But suppose that, for the first two years or so, we went on swimmingly—that
there were good and plentiful seasons abroad, and that corn flowed into our market abundantly from all quarters of the world. Suppose that bread became cheaper than we ever knew it before, that our manufactures were readily and greedily taken, and that we had realised the manufacturing Eden, which the disciples of Devil's-dust have predicted, as the immediate consequence of our abandoning all manner of restrictions. How will this state of unbounded prosperity affect the land? For every five shillings of fall in the price of the quarter of wheat, fresh districts will be abandoned by the plough. The farmer will be unable to work them at a profit, and so he will cease to grow grain. He may put steers upon them; or they may be covered with little fancy villas, or Owenite parallelograms, to suit the taste of the modern philosopher, and accomodate the additional population who are to assist in the prospective crops of calico. The cheaper corn then is, the smaller will become our home-producing surface. The chaw-bacon will be driven to the railroads, where there is already a tolerable demand for him. The flail will be silent in the barn, and the song of the reaper in the fields.
Let us suppose this to last for a few years, during which Lord John Russell—the Whigs having, in the meantime, got rid of all graduating scruples and come back to power—has taken an opportunity of enriching the peerage by elevating the redoubted Cobden to its ranks. But a change suddenly passes across the spirit of our dream. At once, and like a thunderbolt—without warning or presage—comes a famine or a war. We care not which of them is taken as an illustration. Both are calamities, unfortunately, well known in this country; and we hardly can expect that many years shall pass over our heads without the occurrence of one or other of them. Let us take the evil of man's creating—war. The Channel is filled with French shipping, and all along the coast, from Cape Ushant to Elsinore, the ports are rigidly shut. Mean time American cruisers are scouring the Atlantic, chasing our merchantmen, and embarassing communication with the colonies. Also, there is war in the Mediterranean. We have fifty, nay, a hundred points to watch with our vessels—a hundred isolated interests to maintain, and these demand an immense and yet a divided force. Convoys cannot be spared without loss of territory, and then—what becomes of us at home?

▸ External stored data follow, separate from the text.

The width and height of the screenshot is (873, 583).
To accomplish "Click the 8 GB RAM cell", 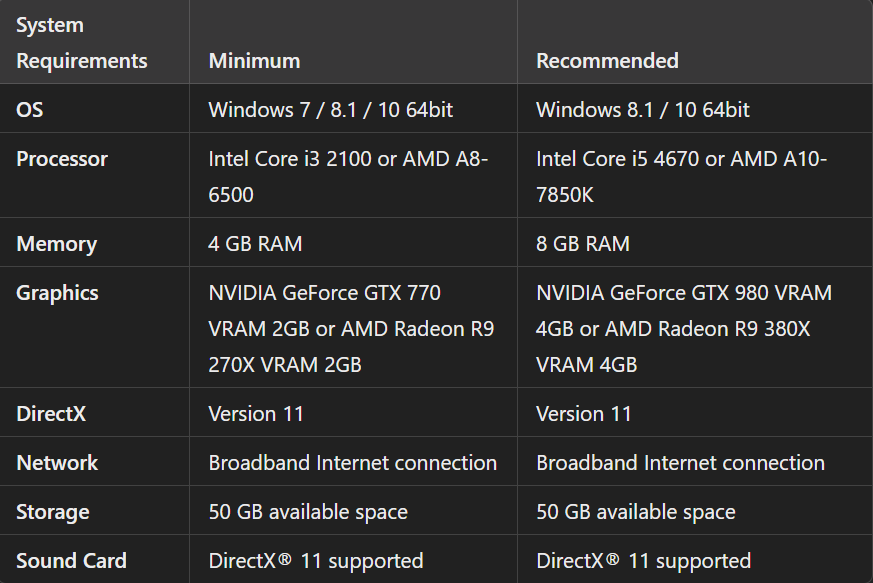I will (x=583, y=244).
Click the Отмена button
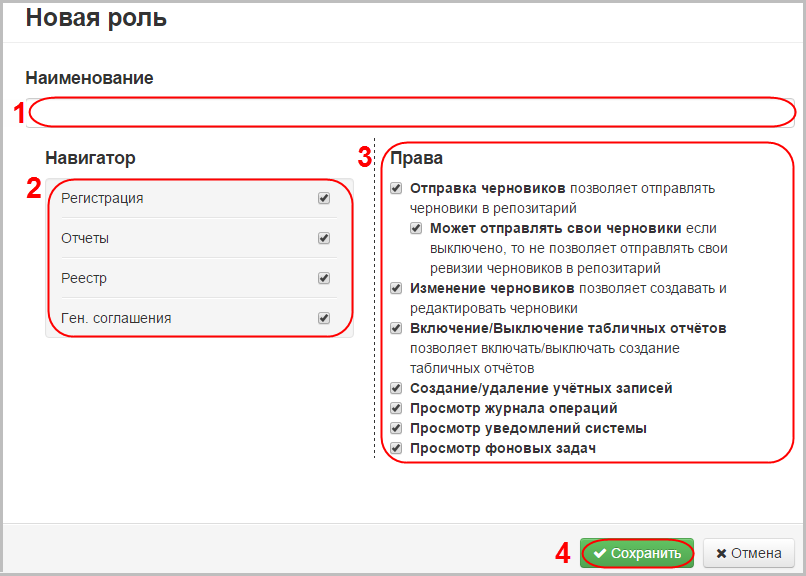The image size is (806, 576). pos(749,553)

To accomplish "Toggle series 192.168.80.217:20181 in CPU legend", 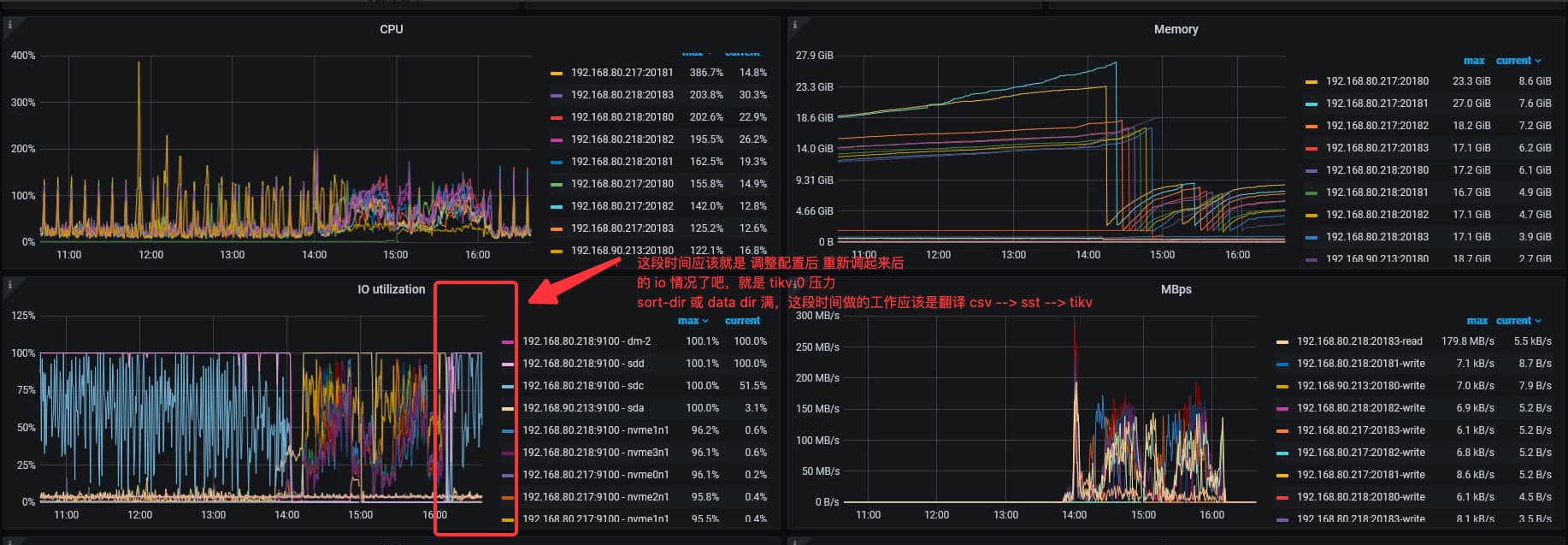I will 622,73.
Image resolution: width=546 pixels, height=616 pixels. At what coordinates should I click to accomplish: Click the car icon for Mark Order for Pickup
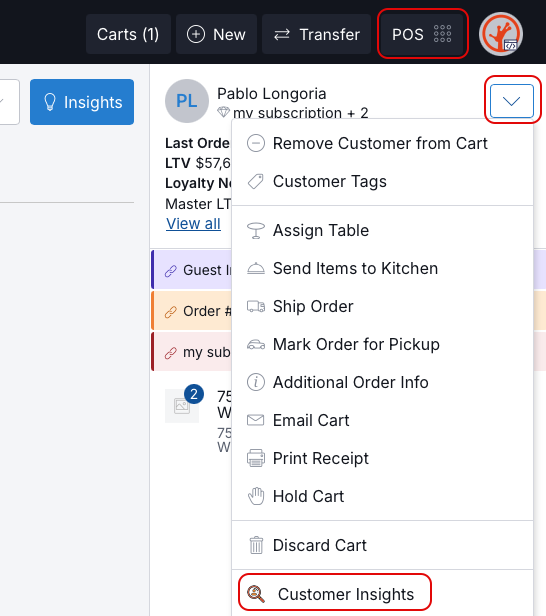click(x=256, y=345)
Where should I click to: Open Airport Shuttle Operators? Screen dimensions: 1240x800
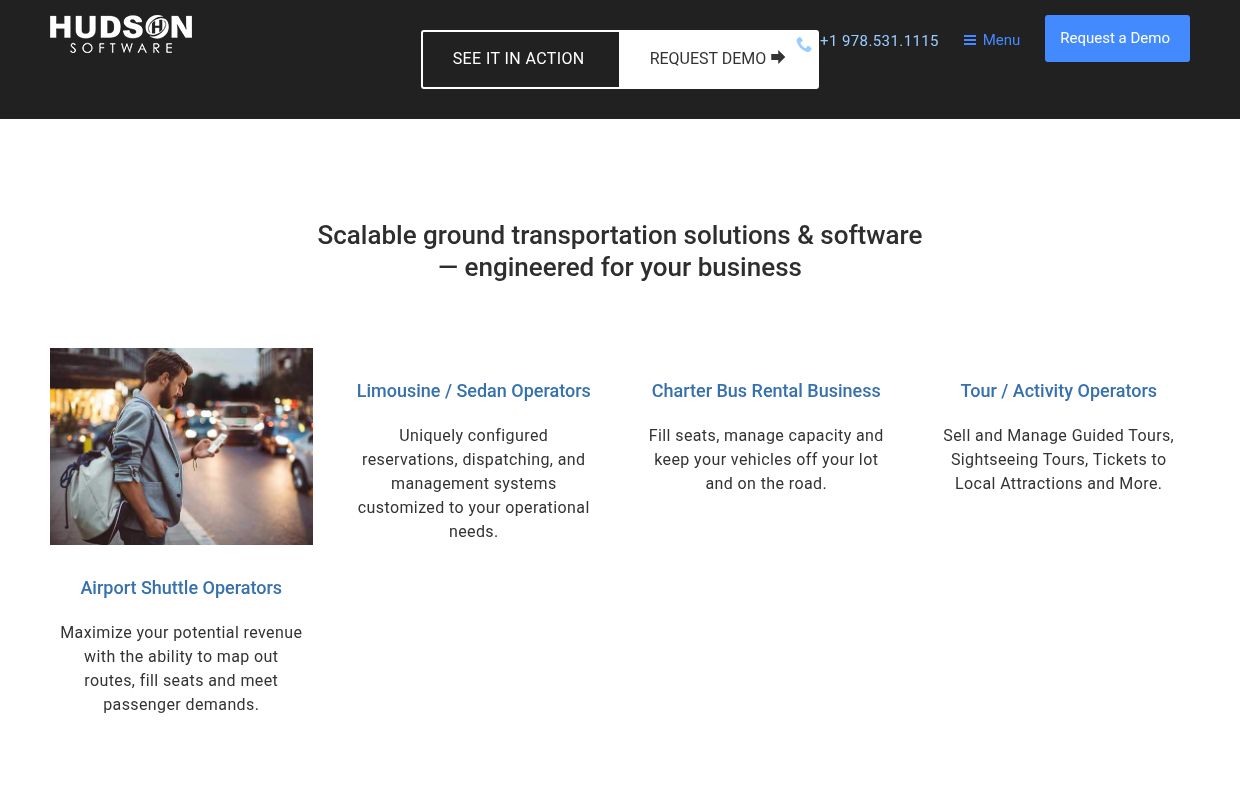pos(181,587)
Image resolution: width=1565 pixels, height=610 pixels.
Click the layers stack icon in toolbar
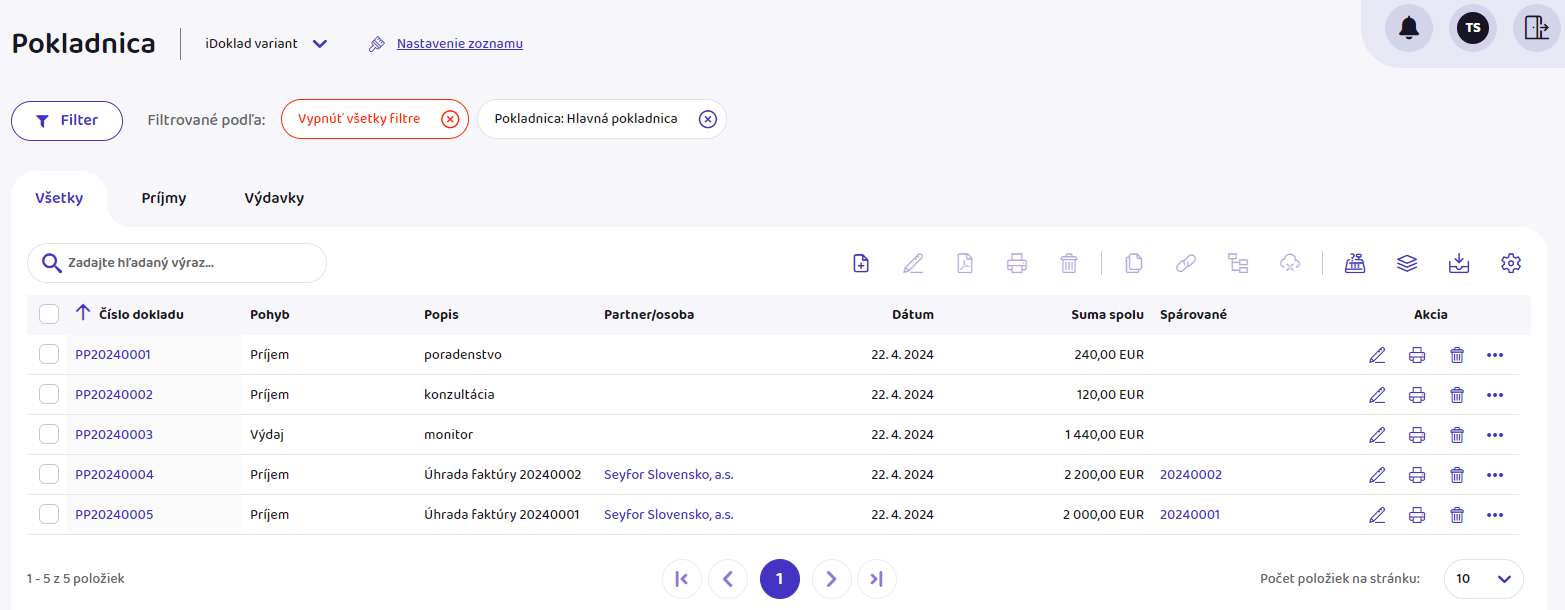pos(1407,263)
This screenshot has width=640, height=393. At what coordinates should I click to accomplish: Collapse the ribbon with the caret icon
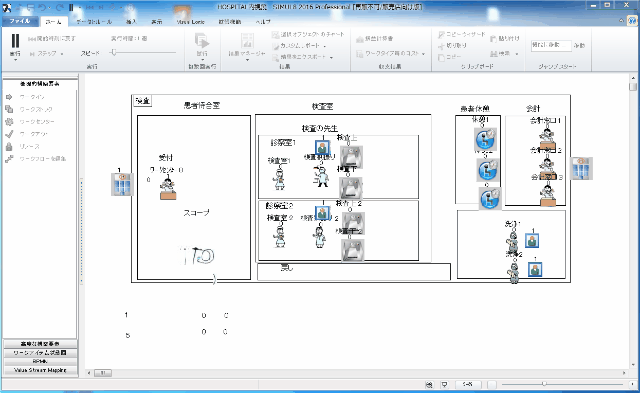point(621,20)
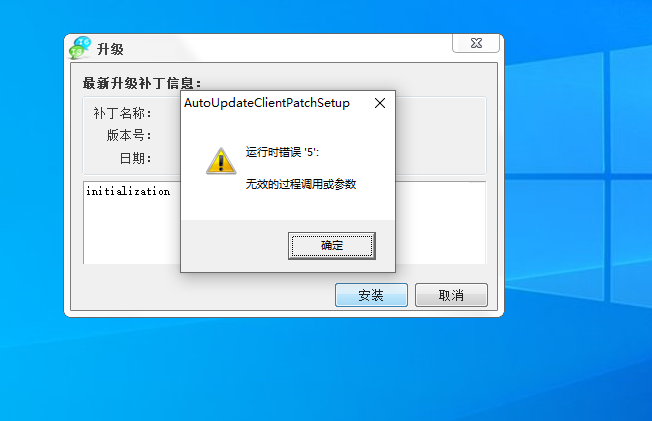Click the 版本号 label
The image size is (652, 421).
(129, 135)
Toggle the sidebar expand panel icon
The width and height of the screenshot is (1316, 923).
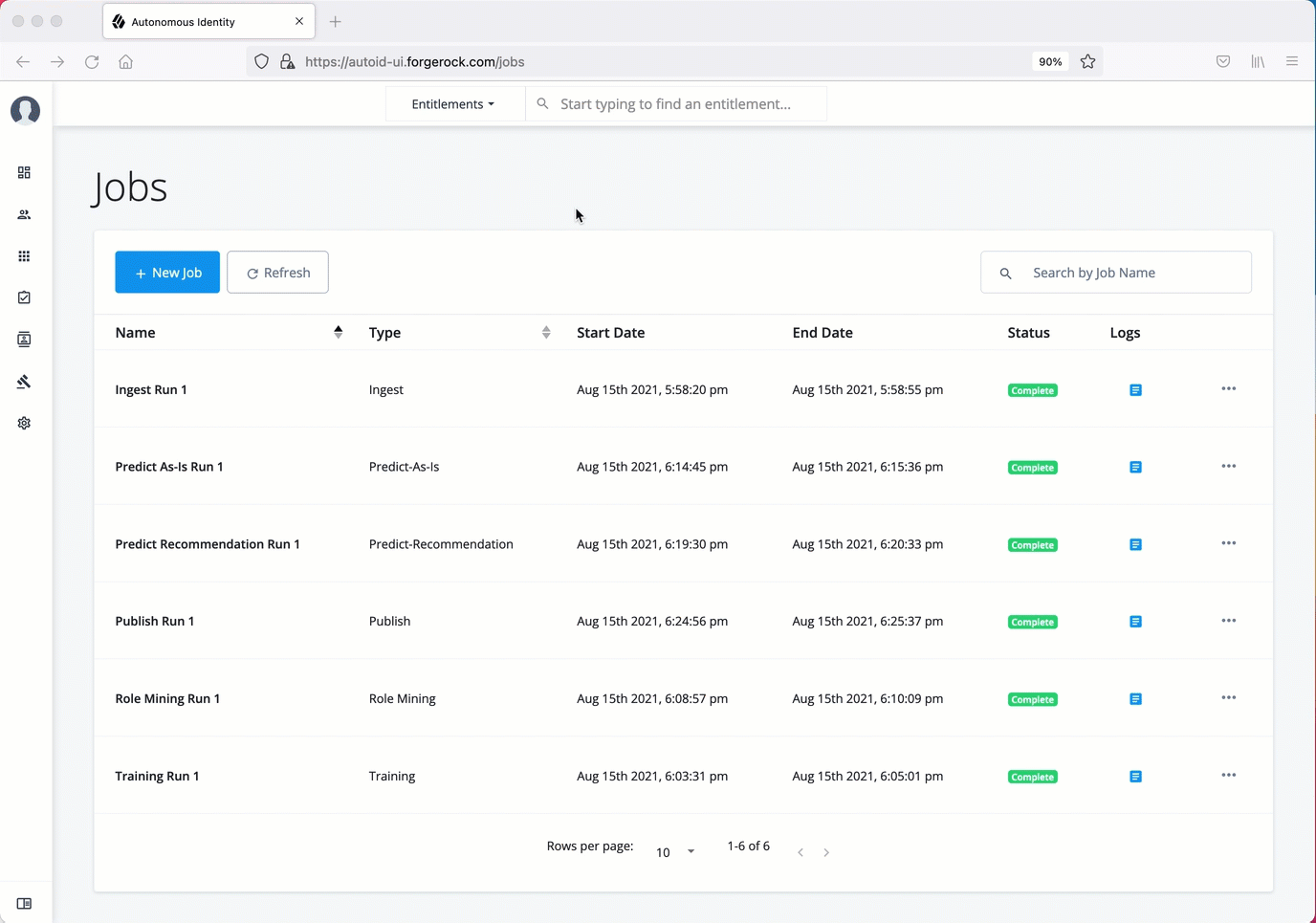[x=24, y=904]
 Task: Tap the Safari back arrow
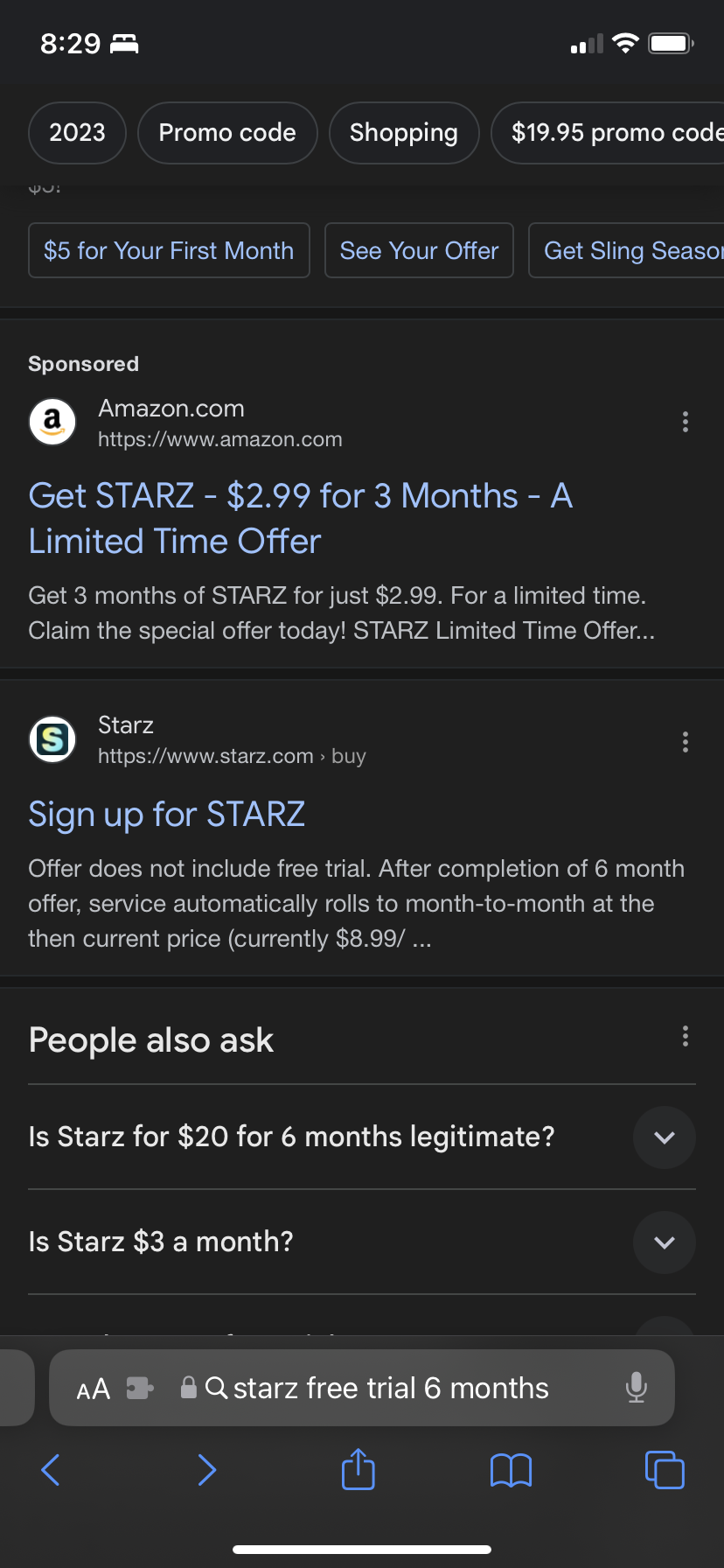click(x=51, y=1470)
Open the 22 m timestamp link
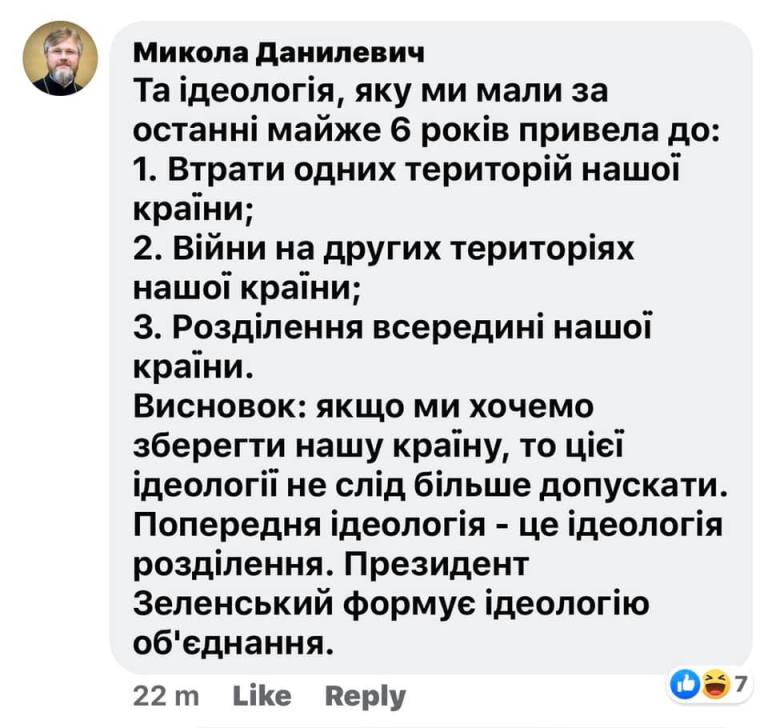 pos(166,696)
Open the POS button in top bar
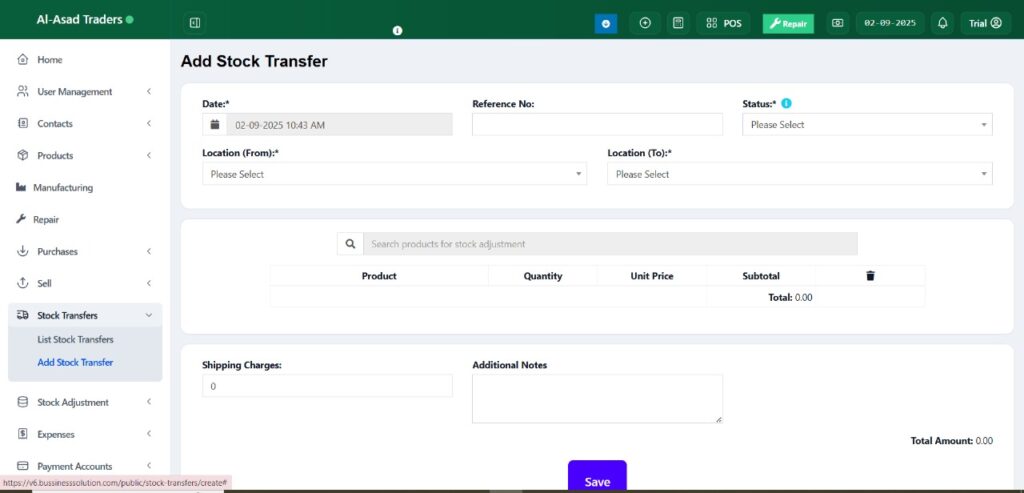Image resolution: width=1024 pixels, height=493 pixels. [724, 23]
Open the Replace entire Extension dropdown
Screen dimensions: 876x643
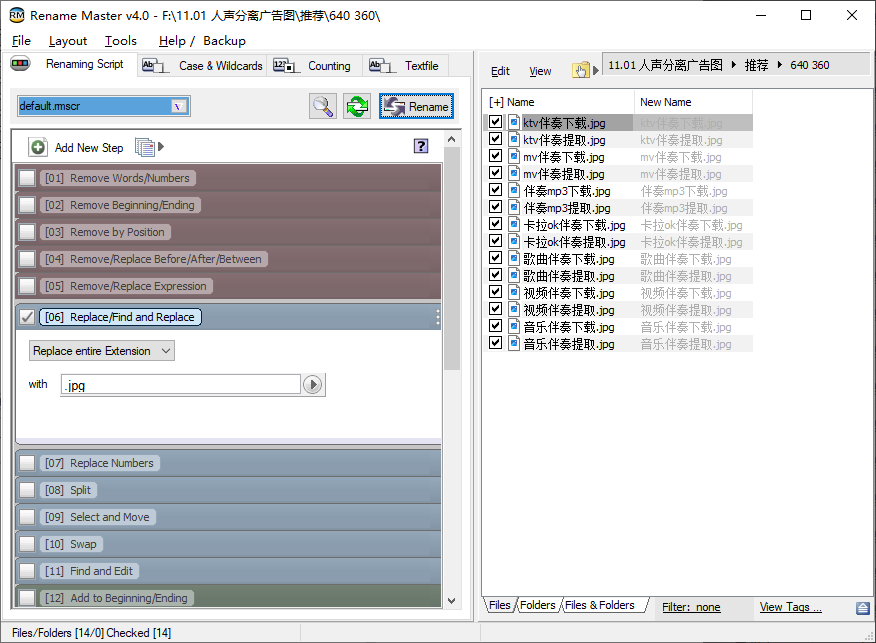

Most miserable is the prospect; and yet it does appear, if we are mad enough to abandon protection, perfectly inevitable. With but a portion of our land in tillage—an augmented population—no stored corn—no means of recalling for two years at the soonest, even if we could spare seed, and that is questionable, the dormant energies of the earth!—Can you fancy, my Lord Ashley, or you, converted Mr Escott, what Britain would be then? We will tell you. Not perhaps a prey—for we will not even imagine such degradation—but a bargainer and compounder with an inferior power or powers, whom she might have bearded for centuries with impunity, had not some selfish traitors been wicked enough to demand, and some infatuated statesmen foolish enough to grant, the abrogation of that protection which is her sole security for pre-eminence. What are all the cotton bales of Manchester in comparison with such considerations as these? O Devil's-dust—Devil's-dust! Have we really declined so far, that you are to be the Sinon to bring us to this sorry pass? Is the poisoned breath of the casuist to destroy the prosperity of those—
"Quos neque Tydides, nec Larissæus Achilles,
Non anni domuere decem, non mille carinæ!"
It may be so—for a small shard-beetle can upset a massive candle-stick; and it will be so assuredly, if the protective principle is abandoned. The first duty of a nation is to rear food for its inhabitants from the bosom of its own soil, and woe must follow if it relies for daily sustenance upon another. We can now form a fair estimate of the probable continuance of the supply, from the premature exultation exhibited in the foreign journals, and we shall be worse than fools if we do not avail ourselves of the lesson.